** Material provided **

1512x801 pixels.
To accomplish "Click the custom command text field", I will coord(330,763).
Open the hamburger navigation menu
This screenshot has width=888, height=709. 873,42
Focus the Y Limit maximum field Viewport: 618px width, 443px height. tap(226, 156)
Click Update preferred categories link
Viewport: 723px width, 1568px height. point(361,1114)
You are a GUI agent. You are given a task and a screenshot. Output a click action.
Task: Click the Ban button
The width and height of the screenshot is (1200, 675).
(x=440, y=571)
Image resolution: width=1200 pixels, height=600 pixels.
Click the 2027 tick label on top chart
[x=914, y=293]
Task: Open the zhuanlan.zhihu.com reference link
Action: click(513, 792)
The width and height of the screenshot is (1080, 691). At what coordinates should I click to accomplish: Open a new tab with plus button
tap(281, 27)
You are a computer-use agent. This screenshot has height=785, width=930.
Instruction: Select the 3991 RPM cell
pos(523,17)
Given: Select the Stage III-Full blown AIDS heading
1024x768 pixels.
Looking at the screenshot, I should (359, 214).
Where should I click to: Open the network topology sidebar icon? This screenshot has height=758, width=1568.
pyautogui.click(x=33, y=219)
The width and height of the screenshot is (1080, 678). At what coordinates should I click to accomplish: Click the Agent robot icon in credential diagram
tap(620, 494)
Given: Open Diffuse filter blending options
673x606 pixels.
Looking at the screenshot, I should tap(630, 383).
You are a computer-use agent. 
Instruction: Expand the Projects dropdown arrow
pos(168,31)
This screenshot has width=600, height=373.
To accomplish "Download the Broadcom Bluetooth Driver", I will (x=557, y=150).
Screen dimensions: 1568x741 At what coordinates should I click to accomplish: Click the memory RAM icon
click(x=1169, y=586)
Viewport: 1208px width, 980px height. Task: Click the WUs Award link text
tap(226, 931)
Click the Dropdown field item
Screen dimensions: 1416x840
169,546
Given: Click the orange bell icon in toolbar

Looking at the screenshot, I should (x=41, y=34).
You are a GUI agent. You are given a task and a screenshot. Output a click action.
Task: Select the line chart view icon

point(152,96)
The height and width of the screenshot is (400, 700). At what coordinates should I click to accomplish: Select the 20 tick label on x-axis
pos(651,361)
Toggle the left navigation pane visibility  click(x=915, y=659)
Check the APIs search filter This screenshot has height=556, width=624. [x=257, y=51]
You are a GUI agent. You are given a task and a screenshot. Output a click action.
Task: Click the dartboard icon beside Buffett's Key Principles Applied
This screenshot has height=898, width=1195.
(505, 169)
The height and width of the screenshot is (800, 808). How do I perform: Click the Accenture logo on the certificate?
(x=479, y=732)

** Written problem **
Copy every one of the items above word for word, with nothing changed.

** Task output **
1512x801 pixels.
To accomplish "Click the custom command text field", I will coord(330,763).
Open the hamburger navigation menu
This screenshot has width=888, height=709. 873,42
Focus the Y Limit maximum field Viewport: 618px width, 443px height. tap(226, 156)
Click Update preferred categories link
Viewport: 723px width, 1568px height. point(361,1114)
You are a GUI agent. You are given a task and a screenshot. Output a click action.
Task: Click the Ban button
The width and height of the screenshot is (1200, 675).
(x=440, y=571)
Image resolution: width=1200 pixels, height=600 pixels.
Click the 2027 tick label on top chart
[x=914, y=293]
Task: Open the zhuanlan.zhihu.com reference link
Action: click(513, 792)
The width and height of the screenshot is (1080, 691). At what coordinates should I click to accomplish: Open a new tab with plus button
tap(281, 27)
You are a computer-use agent. This screenshot has height=785, width=930.
Instruction: Select the 3991 RPM cell
pos(523,17)
Given: Select the Stage III-Full blown AIDS heading
1024x768 pixels.
Looking at the screenshot, I should (359, 214).
Where should I click to: Open the network topology sidebar icon? This screenshot has height=758, width=1568.
pyautogui.click(x=33, y=219)
The width and height of the screenshot is (1080, 678). At what coordinates should I click to accomplish: Click the Agent robot icon in credential diagram
tap(620, 494)
Given: Open Diffuse filter blending options
673x606 pixels.
Looking at the screenshot, I should tap(630, 383).
You are a computer-use agent. 
Instruction: Expand the Projects dropdown arrow
pos(168,31)
This screenshot has width=600, height=373.
To accomplish "Download the Broadcom Bluetooth Driver", I will (x=557, y=150).
Screen dimensions: 1568x741 At what coordinates should I click to accomplish: Click the memory RAM icon
click(x=1169, y=586)
Viewport: 1208px width, 980px height. Task: Click the WUs Award link text
tap(226, 931)
Click the Dropdown field item
Screen dimensions: 1416x840
169,546
Given: Click the orange bell icon in toolbar

Looking at the screenshot, I should (x=41, y=34).
You are a GUI agent. You are given a task and a screenshot. Output a click action.
Task: Select the line chart view icon

point(152,96)
The height and width of the screenshot is (400, 700). At what coordinates should I click to accomplish: Select the 20 tick label on x-axis
pos(651,361)
Toggle the left navigation pane visibility  click(x=915, y=659)
Check the APIs search filter This screenshot has height=556, width=624. [x=257, y=51]
You are a GUI agent. You are given a task and a screenshot. Output a click action.
Task: Click the dartboard icon beside Buffett's Key Principles Applied
This screenshot has height=898, width=1195.
(505, 169)
The height and width of the screenshot is (800, 808). How do I perform: Click the Accenture logo on the certificate?
(x=479, y=732)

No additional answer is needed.